# What you will do
Leave out the pictures and give back all the entries exactly as written.

# Excerpted records
Start of Block

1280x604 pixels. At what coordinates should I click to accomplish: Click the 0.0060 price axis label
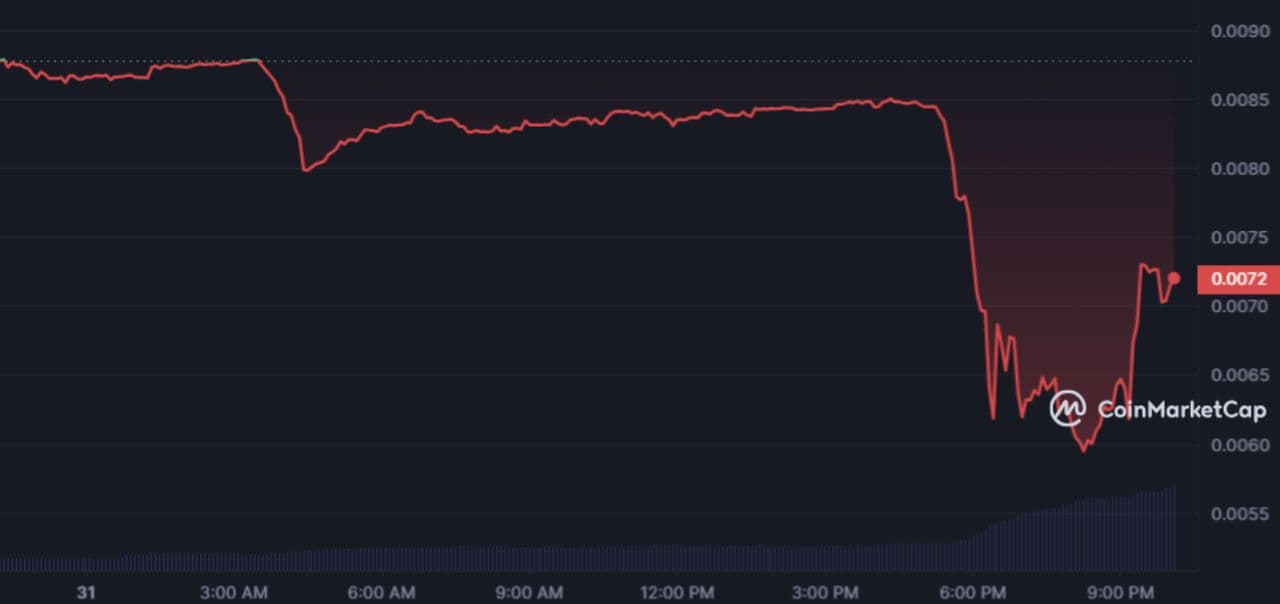click(x=1238, y=444)
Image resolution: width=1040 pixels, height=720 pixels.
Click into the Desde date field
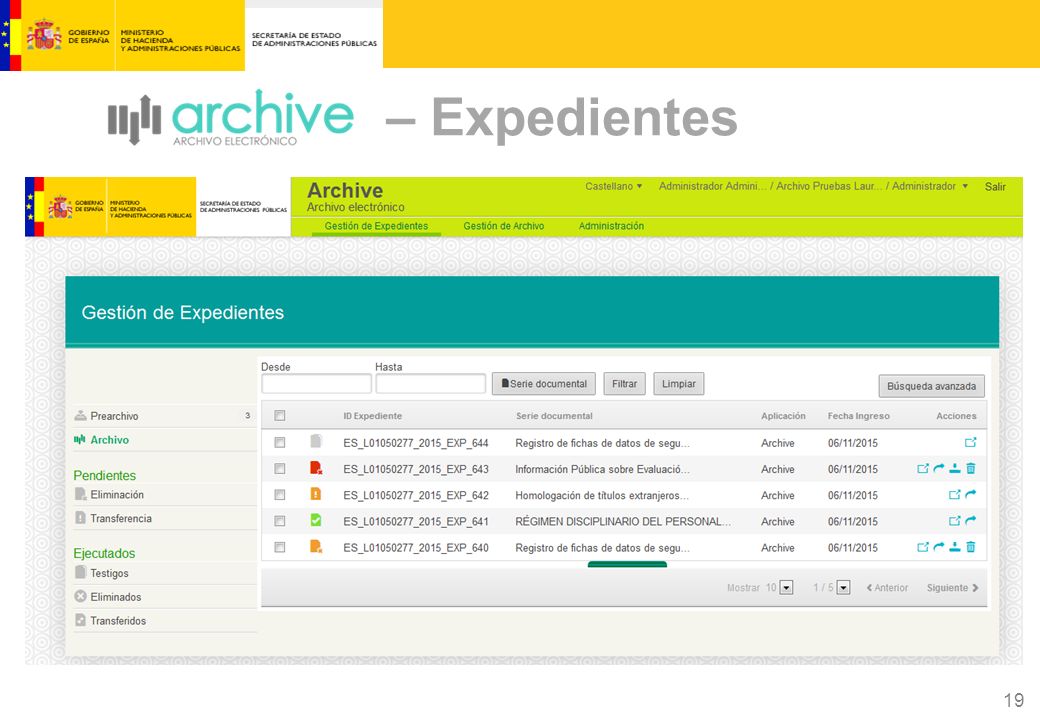316,384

End of Block

# Written solution
1280x604 pixels. At what coordinates should I click to accomplish: Click the 0.0060 price axis label
click(x=1238, y=444)
Image resolution: width=1040 pixels, height=720 pixels.
Click into the Desde date field
316,384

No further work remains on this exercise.